‘I will NEVER give up my gas stove’… Why the debate is igniting America

Forget about abortion, guns or masks. No, the new rallying cry of Republicans and defenders of freedoms in the face of idiotic government regulations: rather die than give up my gas stove. Even though no one threatened to confiscate them.

The fire started after remarks by the head of a government agency which provoked one of these controversies punctuating political life in the United States. In a recent interview with the Bloomberg agency, Richard Trumka, a member of the Consumer Product Safety Commission (CPSC), said that because of the pollution emitted by this type of cooker, their ban was not in order. discard.

“It’s a hidden danger,” he said, referring to the potential respiratory problems they can cause. “All options are on the table. Products that cannot be made safe may be banned”. It was enough to start the rumor of an imminent ban on gas stoves and to raise cries of outrage at officials and right-wing Internet users. Two days later, the manager assured that a ban was not on the table, that he was talking about new regulations.
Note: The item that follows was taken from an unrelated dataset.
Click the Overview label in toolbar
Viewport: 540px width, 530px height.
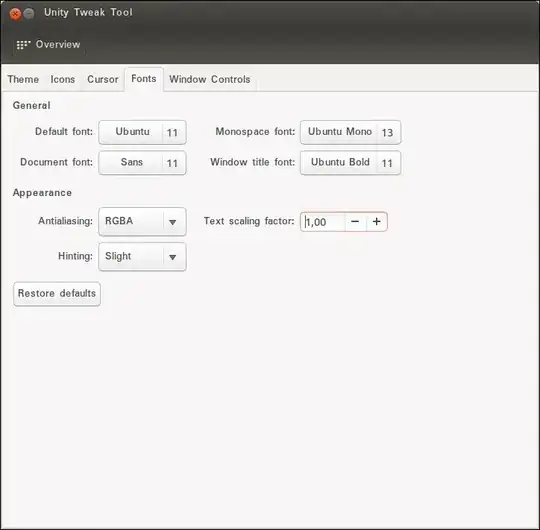coord(58,44)
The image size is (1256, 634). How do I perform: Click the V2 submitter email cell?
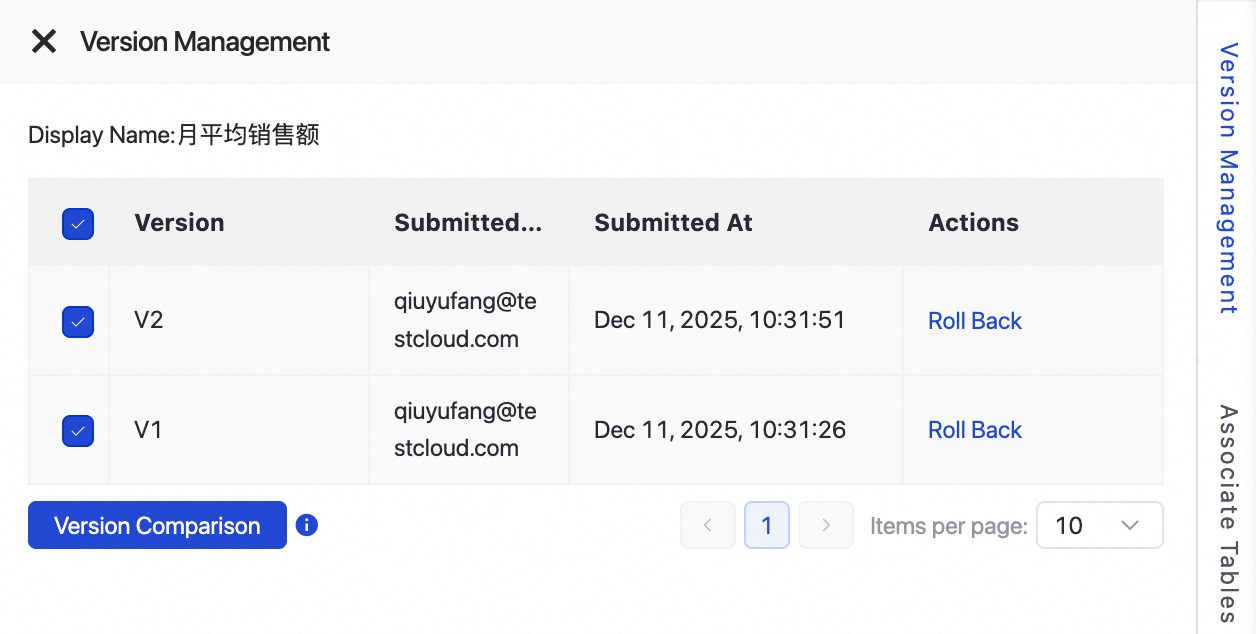[465, 320]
Nothing worked.

“You’ll have to come and snatch it out of my hands!” »

Rising against a possible attempt to trample on their freedoms, some posed as heralds of well-cooked food – “electric cookers suck”, according to conservative commentator Matt Walsh – others of the most disadvantaged in the face of government officials seen as privileged, induction hobs being expensive in the United States.

“The Democrats are going to attack your kitchen appliances,” said Arkansas Senator Tom Cotton. “Their will to control every aspect of your life has no limits, including how you cook your breakfast,” he tweeted.
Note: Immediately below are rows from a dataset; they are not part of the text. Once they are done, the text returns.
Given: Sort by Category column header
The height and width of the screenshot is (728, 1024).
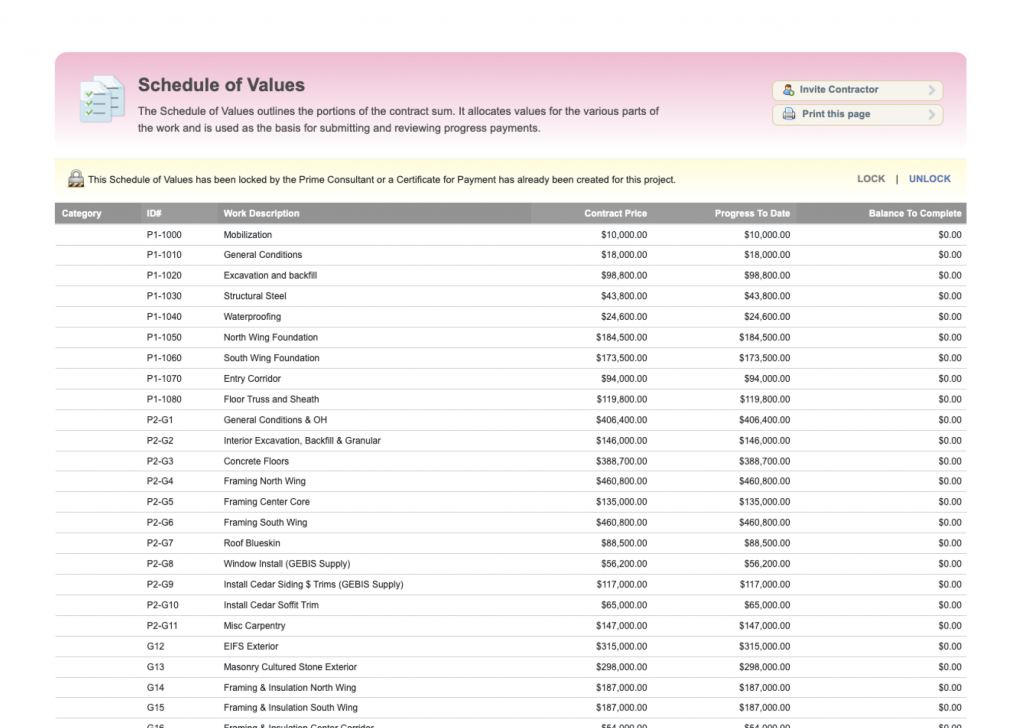Looking at the screenshot, I should [82, 214].
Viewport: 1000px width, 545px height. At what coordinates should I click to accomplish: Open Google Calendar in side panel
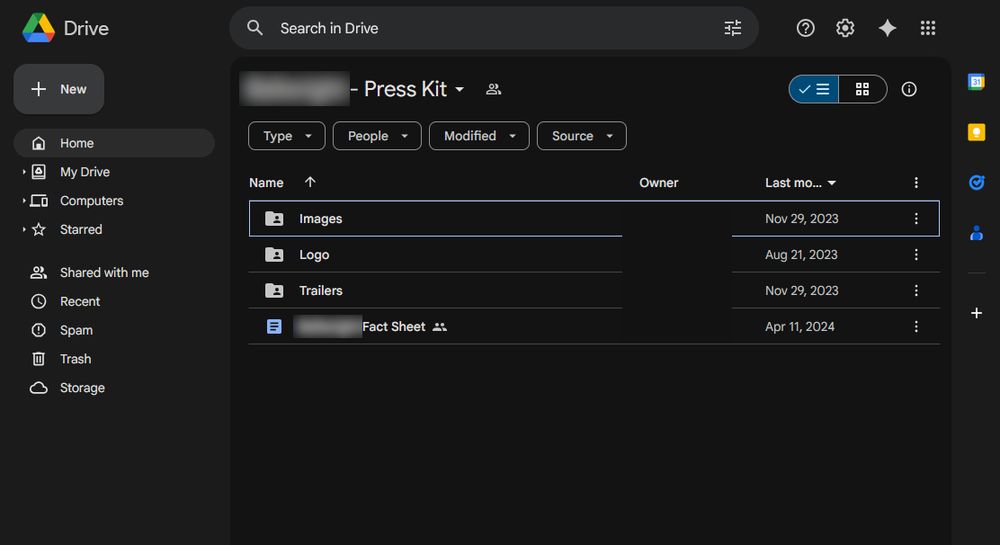click(976, 82)
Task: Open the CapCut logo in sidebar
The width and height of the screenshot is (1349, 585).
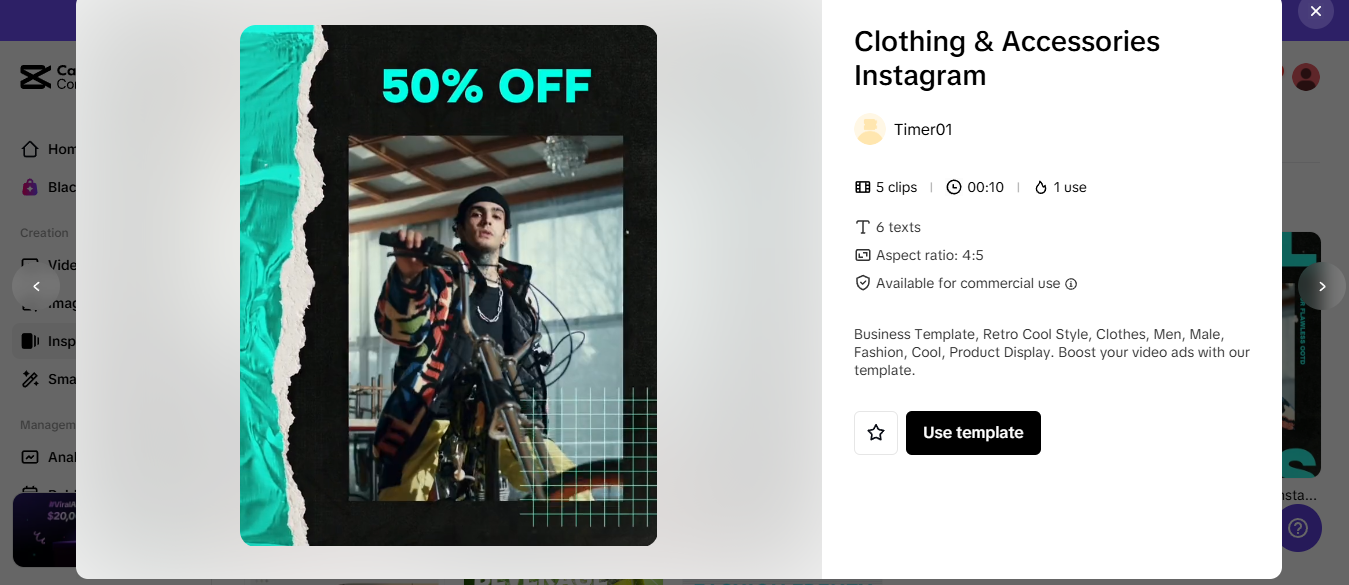Action: (35, 77)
South Carolina elected official Jeff Duncan told him that he saw it as a new “abuse of power” by the Biden administration. “Washington bureaucrats should have no say in how Americans cook their dinner,” he thundered on Twitter. “I will NEVER give up my gas stove,” added Donald Trump’s former White House doctor, Ronny Jackson.

And like other netizens, Florida lawmaker Matt Gaetz proudly posted a video of a gas stove burner – around 35% of kitchens in the United States run on gas. “You’ll have to come and snatch it out of my hands!” “, he wrote, taking up a formula popularized in particular by actor Charlton Heston, long president of the powerful arms lobby NRA, who had hammered it in 2000 by brandishing a rifle to warn the Democrats against any desire to attack firearms.

In the same vein, Ohio elected official Jim Jordan posted this tweet sounding like a motto: “God. Fire arms. Gas stoves”. Even Democrat and coal-fired proponent Joe Manchin said, “Government should have no say in how Americans cook. »

Biden against a ban

Faced with the overheating – sincere or perhaps unaffected – of the spirits, the White House and the boss of the Consumer Product Safety Commission had to speak out.

“The president (Joe Biden) does not support a ban on gas stoves,” his spokeswoman Karine Jean-Pierre said. And the commission, “which is independent, does not prohibit gas stoves”.

“I want to set the record straight. Contrary to recent press reports, I am not seeking to ban gas stoves,” CPSC chief Alex Hoehn-Saric wrote to him, while recalling that according to studies, “emissions from gas stoves can be dangerous”.

Recent research (which is not unanimous) in fact accuses gas cooking of being responsible for around 12% of childhood asthma cases in the United States and Europe. Without that stopping the flow of outraged reactions on the right.